They sway to the beat of a bucket and suds

I am descended from a father for whom washing the car was one of the most satisfying things a man could do. From my earliest years, I remember him relishing Saturday mornings in summer purely because they offered an opportunity to wash the car in the driveway.

He never asked for my help, and I felt that he didn't really want it. For him, washing the car was a solo act, a precious period of quiet when he could be alone with his thoughts.

And so I'd watch from the porch as he filled a bucket with detergent and water, put on his washing mitt, and soaped the old girl (a '62 Chevy Nova) down, his tongue distended between his lips as if he were tasting the experience. I wouldn't have been surprised had the car cooed with delight.

I have inherited this sense of pride in a clean car. There's something about the interaction of metal, water, and soap that is pleasing to the hand. Once I get going, I sway in place as I ease the sponge back and forth, back and forth, in overlapping arcs of lather. Then comes the rinse, and finally the coup de grâce – drying the car with a good quality chamois.

I have a 10-year-old son named Anton. I feel guilty about admitting this, but I try to wash the car when he's not around. He is a consummate helper with the work ethic of a lumberjack. That's a good thing. But, like my father, I think of the washing of my car as a solitary affair. Yet I don't want to put Anton off, for fear, perhaps, that if I hobble his industry now, he'll become a lazy teenager.

So, on those occasions when he catches me with sponge and bucket in hand, I always give him something to do, although it makes me feel slightly diminished. I might let him scrub the hubcaps or clean the inside of the windows or do the bumpers.

But his greatest joy is rinsing the car with the garden hose. It so happens that this is a joy for me as well, and it is always with a measure of reluctance that I surrender this task to my son.

Be all this as it may, a few weeks back there was an unusual turn of events. The car was filthy.
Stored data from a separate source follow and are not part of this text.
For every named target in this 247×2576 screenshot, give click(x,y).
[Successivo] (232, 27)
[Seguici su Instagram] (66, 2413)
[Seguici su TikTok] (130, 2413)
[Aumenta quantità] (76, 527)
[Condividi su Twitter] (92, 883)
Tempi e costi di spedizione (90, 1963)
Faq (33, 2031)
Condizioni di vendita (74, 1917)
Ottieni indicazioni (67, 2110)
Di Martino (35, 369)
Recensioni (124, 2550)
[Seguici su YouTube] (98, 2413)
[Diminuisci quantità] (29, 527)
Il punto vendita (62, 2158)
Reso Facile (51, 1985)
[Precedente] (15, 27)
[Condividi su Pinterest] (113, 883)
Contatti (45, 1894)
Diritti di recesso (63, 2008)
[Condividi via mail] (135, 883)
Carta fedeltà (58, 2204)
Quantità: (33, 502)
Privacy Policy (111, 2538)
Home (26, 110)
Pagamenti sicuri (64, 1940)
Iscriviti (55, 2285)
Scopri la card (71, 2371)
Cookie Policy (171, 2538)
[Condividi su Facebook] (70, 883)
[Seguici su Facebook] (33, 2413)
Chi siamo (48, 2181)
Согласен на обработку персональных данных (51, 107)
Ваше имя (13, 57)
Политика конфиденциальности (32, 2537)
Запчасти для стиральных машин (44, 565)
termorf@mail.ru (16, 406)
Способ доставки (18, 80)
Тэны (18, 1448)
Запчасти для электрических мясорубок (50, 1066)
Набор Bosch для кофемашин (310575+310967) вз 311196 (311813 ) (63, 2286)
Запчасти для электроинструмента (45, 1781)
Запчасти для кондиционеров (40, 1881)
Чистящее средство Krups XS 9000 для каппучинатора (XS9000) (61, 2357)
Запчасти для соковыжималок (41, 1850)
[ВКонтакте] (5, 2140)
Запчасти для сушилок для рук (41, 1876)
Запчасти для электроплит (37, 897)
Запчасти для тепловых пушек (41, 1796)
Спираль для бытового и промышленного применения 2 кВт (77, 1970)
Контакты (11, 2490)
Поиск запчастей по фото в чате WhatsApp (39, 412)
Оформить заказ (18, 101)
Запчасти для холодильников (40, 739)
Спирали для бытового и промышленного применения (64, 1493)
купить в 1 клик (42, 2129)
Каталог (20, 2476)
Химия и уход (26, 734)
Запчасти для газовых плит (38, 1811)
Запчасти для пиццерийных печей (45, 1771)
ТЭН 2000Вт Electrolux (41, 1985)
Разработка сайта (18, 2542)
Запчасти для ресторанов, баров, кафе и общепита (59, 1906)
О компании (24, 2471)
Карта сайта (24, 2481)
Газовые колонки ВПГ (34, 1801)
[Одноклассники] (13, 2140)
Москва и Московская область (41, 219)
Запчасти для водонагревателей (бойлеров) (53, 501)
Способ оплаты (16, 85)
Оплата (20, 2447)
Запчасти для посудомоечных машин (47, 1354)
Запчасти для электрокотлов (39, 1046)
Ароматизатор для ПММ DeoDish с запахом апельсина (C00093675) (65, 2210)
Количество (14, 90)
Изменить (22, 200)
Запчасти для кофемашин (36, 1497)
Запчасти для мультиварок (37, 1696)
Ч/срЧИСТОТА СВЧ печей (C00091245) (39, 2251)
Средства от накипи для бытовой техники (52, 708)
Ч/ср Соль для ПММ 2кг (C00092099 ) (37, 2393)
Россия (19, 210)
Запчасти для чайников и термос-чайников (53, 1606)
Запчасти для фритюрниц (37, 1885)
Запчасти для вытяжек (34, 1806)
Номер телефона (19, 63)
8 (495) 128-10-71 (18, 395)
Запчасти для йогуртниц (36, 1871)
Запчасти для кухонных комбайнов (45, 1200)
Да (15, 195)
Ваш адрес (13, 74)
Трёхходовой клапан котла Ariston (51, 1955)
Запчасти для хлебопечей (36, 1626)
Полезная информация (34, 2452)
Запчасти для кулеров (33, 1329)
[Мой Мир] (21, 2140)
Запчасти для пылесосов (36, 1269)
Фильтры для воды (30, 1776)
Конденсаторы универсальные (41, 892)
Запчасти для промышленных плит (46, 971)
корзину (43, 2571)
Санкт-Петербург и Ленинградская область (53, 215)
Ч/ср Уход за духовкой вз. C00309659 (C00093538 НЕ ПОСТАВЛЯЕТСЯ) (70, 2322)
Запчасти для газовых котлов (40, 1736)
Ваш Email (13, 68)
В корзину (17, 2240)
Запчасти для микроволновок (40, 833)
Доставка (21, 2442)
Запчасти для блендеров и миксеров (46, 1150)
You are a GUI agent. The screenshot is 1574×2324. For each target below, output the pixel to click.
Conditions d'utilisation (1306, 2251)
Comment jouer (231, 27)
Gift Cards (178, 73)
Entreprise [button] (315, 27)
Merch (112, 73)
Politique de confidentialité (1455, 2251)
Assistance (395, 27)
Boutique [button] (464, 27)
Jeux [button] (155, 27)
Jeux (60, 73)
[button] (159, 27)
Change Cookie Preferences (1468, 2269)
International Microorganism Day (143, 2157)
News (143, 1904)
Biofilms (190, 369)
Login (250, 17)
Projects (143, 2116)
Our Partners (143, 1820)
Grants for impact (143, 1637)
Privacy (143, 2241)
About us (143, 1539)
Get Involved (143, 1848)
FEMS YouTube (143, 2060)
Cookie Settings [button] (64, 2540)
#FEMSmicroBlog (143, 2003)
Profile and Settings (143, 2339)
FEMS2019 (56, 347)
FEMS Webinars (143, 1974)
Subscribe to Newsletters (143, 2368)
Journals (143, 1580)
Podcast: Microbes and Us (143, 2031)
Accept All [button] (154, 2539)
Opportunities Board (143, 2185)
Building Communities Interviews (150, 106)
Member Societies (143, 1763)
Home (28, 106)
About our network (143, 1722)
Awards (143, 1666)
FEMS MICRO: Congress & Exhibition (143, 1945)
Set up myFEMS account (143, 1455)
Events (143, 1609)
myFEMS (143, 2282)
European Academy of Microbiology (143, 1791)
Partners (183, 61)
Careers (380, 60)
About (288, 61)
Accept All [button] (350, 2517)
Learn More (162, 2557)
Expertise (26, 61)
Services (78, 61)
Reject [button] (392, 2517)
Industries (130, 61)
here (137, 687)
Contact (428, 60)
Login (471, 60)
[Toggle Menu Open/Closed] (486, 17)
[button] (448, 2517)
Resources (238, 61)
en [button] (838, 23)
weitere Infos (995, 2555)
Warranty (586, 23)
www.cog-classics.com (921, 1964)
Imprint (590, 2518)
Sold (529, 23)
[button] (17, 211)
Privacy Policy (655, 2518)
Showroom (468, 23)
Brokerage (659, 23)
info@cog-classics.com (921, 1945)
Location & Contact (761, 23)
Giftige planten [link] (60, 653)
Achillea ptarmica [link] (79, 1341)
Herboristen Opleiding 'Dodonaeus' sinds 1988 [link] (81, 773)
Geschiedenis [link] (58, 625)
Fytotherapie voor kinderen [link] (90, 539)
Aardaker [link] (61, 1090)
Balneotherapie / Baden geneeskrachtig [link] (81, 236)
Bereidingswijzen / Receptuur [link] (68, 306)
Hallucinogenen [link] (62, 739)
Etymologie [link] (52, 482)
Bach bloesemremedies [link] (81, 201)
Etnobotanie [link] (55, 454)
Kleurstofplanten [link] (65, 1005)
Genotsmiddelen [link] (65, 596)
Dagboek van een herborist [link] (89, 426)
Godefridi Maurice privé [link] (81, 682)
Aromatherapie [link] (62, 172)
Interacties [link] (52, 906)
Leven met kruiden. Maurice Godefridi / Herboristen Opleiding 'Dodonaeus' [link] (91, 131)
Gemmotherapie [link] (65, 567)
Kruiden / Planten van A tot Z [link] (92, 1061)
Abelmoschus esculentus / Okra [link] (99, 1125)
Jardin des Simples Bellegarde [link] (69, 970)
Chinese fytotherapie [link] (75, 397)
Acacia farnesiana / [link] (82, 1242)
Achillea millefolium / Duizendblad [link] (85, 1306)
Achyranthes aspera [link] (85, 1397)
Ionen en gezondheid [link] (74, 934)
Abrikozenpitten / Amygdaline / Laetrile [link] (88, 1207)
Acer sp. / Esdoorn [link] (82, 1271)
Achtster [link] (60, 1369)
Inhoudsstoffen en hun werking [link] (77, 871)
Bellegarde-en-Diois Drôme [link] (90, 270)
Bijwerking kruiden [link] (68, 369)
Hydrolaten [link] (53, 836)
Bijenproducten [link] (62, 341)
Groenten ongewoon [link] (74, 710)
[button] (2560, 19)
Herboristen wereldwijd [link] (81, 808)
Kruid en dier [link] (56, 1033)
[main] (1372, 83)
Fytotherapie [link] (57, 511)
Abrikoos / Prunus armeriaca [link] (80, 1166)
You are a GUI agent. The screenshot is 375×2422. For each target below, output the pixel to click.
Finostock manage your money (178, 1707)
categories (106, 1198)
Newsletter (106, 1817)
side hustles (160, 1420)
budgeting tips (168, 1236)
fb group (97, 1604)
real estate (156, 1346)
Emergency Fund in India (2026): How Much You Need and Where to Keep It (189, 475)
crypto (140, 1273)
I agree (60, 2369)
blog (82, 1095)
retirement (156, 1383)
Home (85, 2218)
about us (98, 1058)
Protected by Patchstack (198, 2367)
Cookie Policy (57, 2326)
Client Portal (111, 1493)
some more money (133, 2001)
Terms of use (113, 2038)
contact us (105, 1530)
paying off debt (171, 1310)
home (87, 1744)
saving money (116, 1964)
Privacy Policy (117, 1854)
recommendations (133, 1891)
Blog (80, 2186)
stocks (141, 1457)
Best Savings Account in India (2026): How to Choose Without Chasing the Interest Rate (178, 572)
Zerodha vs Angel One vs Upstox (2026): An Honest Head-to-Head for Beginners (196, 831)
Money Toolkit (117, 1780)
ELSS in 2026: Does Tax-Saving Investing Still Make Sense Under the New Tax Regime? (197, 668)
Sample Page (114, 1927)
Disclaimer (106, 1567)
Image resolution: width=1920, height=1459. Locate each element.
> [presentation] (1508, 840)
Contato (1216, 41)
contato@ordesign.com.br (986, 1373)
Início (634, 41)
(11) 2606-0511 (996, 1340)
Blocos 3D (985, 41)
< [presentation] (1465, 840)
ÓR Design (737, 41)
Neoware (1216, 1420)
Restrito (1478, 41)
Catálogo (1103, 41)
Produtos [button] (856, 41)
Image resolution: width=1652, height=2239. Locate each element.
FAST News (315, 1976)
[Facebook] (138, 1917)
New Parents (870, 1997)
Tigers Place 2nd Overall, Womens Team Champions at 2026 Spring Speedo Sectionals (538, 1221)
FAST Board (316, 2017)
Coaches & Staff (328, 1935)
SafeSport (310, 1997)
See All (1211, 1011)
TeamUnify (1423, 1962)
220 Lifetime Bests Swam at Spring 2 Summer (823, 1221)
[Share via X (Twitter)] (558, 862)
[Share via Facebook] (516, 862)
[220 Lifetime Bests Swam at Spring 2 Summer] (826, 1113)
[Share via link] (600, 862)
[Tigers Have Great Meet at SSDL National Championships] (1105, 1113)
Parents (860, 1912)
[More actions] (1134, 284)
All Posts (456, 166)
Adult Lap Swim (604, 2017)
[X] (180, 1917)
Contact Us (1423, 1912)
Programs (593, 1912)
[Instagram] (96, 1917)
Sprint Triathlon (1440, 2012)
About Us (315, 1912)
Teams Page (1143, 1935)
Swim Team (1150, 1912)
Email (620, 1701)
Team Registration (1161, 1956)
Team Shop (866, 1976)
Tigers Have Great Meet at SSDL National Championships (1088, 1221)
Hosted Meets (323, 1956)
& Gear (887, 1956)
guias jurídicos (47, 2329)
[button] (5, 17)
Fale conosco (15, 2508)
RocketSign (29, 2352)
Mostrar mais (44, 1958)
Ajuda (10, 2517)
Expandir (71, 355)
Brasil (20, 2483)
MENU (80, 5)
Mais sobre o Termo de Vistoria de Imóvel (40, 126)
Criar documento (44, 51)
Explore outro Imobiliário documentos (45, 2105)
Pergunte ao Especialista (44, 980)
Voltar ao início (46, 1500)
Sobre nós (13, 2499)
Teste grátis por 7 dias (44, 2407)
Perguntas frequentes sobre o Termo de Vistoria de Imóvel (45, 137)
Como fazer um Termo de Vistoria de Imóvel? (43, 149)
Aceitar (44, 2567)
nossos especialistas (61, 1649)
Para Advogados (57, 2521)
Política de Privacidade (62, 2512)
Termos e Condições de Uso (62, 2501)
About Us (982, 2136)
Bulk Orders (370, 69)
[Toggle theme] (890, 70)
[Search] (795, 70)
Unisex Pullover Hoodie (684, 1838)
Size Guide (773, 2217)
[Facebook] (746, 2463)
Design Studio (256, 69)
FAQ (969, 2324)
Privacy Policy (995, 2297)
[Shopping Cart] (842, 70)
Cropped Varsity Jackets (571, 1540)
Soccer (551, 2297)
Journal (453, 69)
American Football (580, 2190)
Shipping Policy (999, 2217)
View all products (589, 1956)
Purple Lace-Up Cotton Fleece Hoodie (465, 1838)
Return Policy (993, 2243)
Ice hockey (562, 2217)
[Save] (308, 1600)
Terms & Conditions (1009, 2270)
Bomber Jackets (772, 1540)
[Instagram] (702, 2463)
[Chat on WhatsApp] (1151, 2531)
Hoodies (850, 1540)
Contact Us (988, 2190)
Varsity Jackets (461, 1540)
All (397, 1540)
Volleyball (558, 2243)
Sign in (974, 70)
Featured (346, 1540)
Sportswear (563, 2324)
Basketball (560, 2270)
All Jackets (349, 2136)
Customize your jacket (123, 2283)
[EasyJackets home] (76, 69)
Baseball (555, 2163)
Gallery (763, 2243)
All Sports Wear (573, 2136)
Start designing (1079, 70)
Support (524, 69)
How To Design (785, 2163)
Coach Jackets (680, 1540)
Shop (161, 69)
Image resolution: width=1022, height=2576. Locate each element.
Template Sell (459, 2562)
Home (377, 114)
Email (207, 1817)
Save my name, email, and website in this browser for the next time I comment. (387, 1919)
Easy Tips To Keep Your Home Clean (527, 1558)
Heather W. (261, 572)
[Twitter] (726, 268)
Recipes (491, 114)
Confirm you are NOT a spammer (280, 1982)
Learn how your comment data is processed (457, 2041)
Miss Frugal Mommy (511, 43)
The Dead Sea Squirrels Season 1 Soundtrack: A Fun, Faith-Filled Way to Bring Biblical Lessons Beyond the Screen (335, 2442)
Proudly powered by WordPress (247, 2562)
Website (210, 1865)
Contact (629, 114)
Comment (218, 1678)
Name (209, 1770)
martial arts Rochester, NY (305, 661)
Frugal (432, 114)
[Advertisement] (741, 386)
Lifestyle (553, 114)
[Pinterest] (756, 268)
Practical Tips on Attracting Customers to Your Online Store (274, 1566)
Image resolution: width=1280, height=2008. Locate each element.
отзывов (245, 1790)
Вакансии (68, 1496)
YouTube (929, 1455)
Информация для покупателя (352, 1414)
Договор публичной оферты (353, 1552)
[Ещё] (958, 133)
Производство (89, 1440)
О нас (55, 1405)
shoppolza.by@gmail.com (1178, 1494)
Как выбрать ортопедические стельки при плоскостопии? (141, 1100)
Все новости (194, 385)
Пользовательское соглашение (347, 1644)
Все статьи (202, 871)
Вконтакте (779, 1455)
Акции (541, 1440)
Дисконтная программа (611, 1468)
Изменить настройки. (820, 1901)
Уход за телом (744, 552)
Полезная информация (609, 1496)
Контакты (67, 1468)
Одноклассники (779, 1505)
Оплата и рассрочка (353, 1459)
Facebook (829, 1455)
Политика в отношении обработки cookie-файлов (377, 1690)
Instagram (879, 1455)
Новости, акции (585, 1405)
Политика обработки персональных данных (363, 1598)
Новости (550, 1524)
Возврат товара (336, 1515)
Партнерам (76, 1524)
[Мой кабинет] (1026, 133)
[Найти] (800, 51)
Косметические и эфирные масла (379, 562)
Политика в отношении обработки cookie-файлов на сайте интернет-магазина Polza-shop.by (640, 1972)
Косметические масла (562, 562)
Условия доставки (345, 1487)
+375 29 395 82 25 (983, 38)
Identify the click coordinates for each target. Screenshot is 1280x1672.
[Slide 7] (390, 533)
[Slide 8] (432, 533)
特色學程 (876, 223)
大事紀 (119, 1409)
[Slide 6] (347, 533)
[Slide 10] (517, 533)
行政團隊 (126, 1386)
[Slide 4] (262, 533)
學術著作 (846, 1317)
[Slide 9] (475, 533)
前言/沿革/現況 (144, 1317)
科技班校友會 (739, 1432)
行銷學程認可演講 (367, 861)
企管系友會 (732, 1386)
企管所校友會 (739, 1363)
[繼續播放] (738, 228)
I had been meaning to wash it for weeks, but just hadn't gotten around to it.

The last straw was when some anonymous passerby scrawled a message in the dust of the rear window: "Do not wash! Science experiment in progress." It was as if I had been forced to wear the scarlet letter.

Anton saw the dust artist's work at the same moment as I. "Is it really an experiment?" he asked.

I looked down at him. "No, Anton," I said. "It's just that the car is so dirty that we're scandalizing the neighborhood."

"Well," he said without missing a beat, "I can wash it for you."

Hmm. Well, maybe it was time to cede periodic responsibility for the washing task to my son who so wanted to emulate me. And what better way to begin to prime him for the inevitable day when he would care for a car of his own?

"OK," I said, "here's what you need to do."

"Dad," he said, impatient with me. "I've seen you do this a hundred times. I know what to do."

Having been duly admonished, I handed him the bucket, sponge, and detergent. "Have at it," I said, and went inside the house.

I actually felt a sense of liberation, knowing that the car was being cleaned while I was able to go on to another chore or simply relax.

After 20 minutes, though, my curiosity got the better of me, and I went outside to find – holy cow! – the car filthier than ever. It was covered with swirls of drying dirt, as if some avant-garde artist had used it for a canvas. Then I watched as Anton dropped the sponge on the ground.

"Anton," I said, regaining my voice. "Have you been putting the sponge on the ground all along?"

He stood there in his mud puddle with the broadest smile on his face, his clothes soaked, and a puff of suds on his cheek. He seemed not to have heard me, because all he could do was gush, "Doesn't the car look great, Dad?"

What could I say? Could he really be oblivious to the mud pack he had given my vehicle? Perhaps dirt was simply his artistic medium and his work did, indeed, look good to him. If so, did I dare risk squelching his creative impulses?

Gathering myself, I finally managed to say, "Well, in its own way, yes. Next time, though, use a little less dirt, and it will be perfect."

For the record, I have given up washing my car as a solo act. Anton and I do it as a duet now. Between his energy and my attention to detail, the vehicle has never looked so good.